JEDDAH—A few issues were experienced during the start of overseas absentee voting in Saudi Arabia Saturday.
Some Filipino workers in Jeddah said they had a hard time finding their names on the voters’ list posted at the embassy premises.
“Natagalan po ako doon sa pag-search ko ng name ko doon kasi ’yung nakasulat dito na numero hindi po parehas sa nakasulat doon,” said Wilson Delosa.
Joselito Cave Carbon also complained: “Tapos pagdating mo doon, wala po doon. Anong masasabi mo doon sa nangyari? Sayang ang boto.”
Leviticus Dela Torre noticed that the spelling of his surname was wrong. “’Yong orientation is different, ’yong spelling ‘d’, space ‘l’, space ‘Torre.’ So far I’m glad nakaboto rin.”
Poll watchers further observed the broken seal of a box that contains one of the vote counting machines.

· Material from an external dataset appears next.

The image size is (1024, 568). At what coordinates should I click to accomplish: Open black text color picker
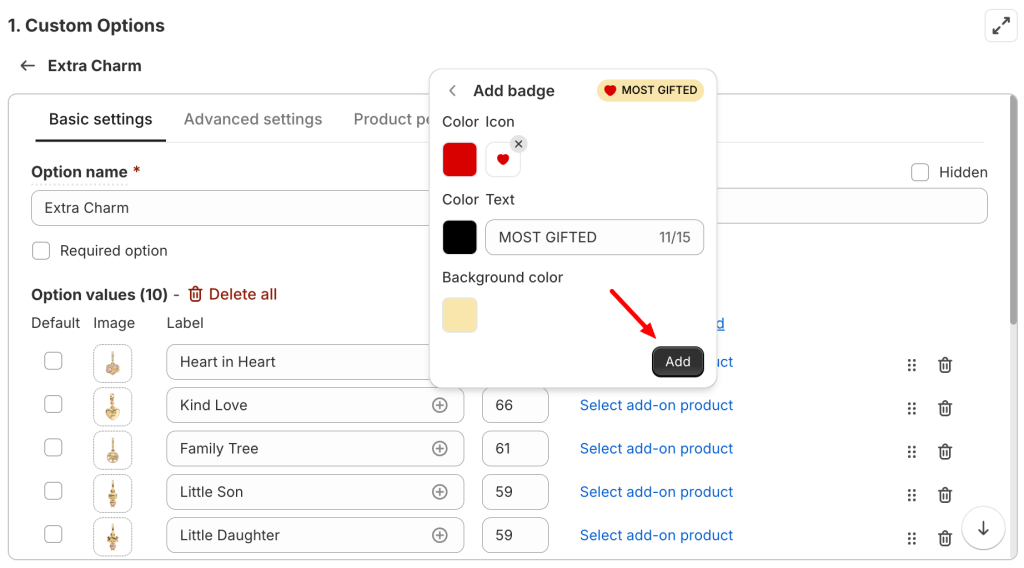tap(460, 237)
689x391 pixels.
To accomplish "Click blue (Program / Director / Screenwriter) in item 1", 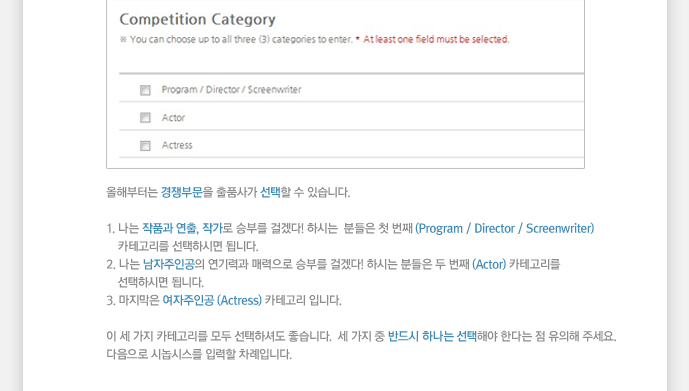I will point(504,228).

But the consulate general assured there was no cause for alarm.
“The machine itself and all the parts and components were intact, walang tampering,” said Consul General Edgar Badajos.
“And in fact, ang ginawa kahapon, the same machine na kung saan may na-open na seal, as per the requirements of COMELEC, tinesting iyan kung walang problema, and then after the testing ni-reset to zero, pero ini-seal uli. Walang problema iyon.

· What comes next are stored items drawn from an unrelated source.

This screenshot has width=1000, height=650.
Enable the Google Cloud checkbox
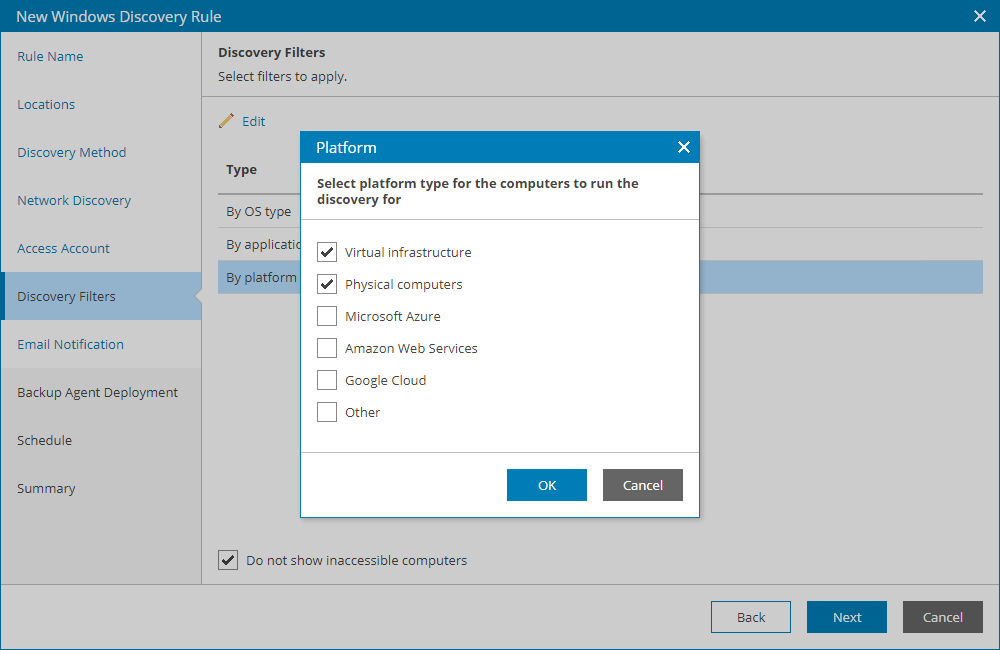click(326, 380)
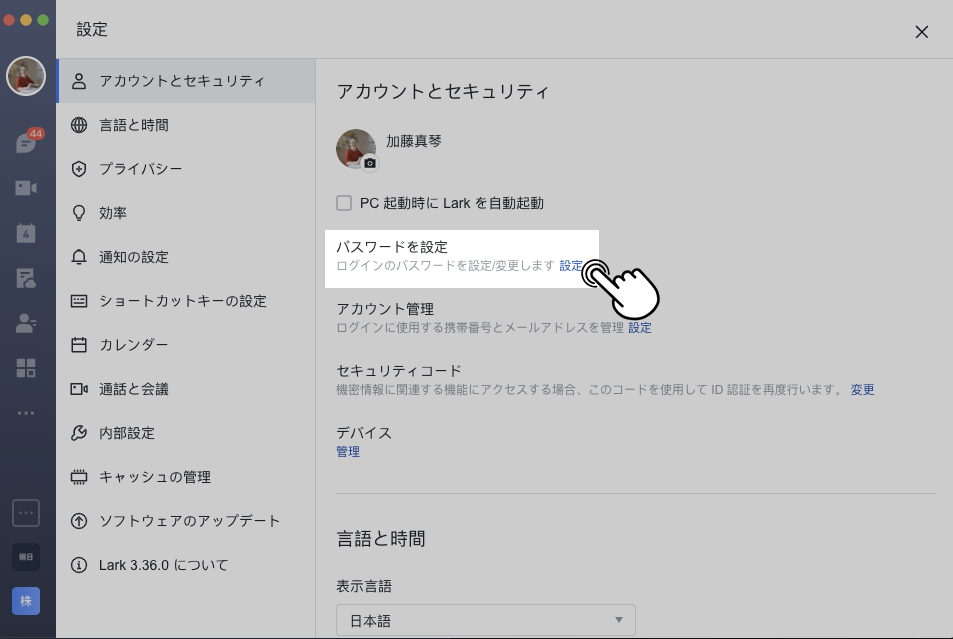The height and width of the screenshot is (639, 953).
Task: Click the More ellipsis in sidebar
Action: 26,412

“’Yung pagkapunit siguro ay maaring sa Manila siguro iyon bago ittinansport, and then they forgot to reseal it, ganon lang iyon. We were not at all bothered.”
In other parts of Middle East, the voting went on without glitches.
For the first time, Filipinos in Oman used the vote-counting machine to cast their ballots after 19,616 have registered.
Despite the early morning rain in Doha, Qatar, Filipinos still flocked to the embassy to vote. There are 45,548 registered overseas voters there.
The Middle East and African Region have the highest number of overseas voters totaling 887,744 that can spell out a big difference on the results of the 2019 midterm elections.
Overseas Filipinos can cast their votes until May 13 at the Philippine embassy or consulate that they have registered in.—With reports from Maxxy Santiago, Rowen Soldevilla (Oman), Charles Tabbu (Jeddah), and Kimina Castro (Qatar)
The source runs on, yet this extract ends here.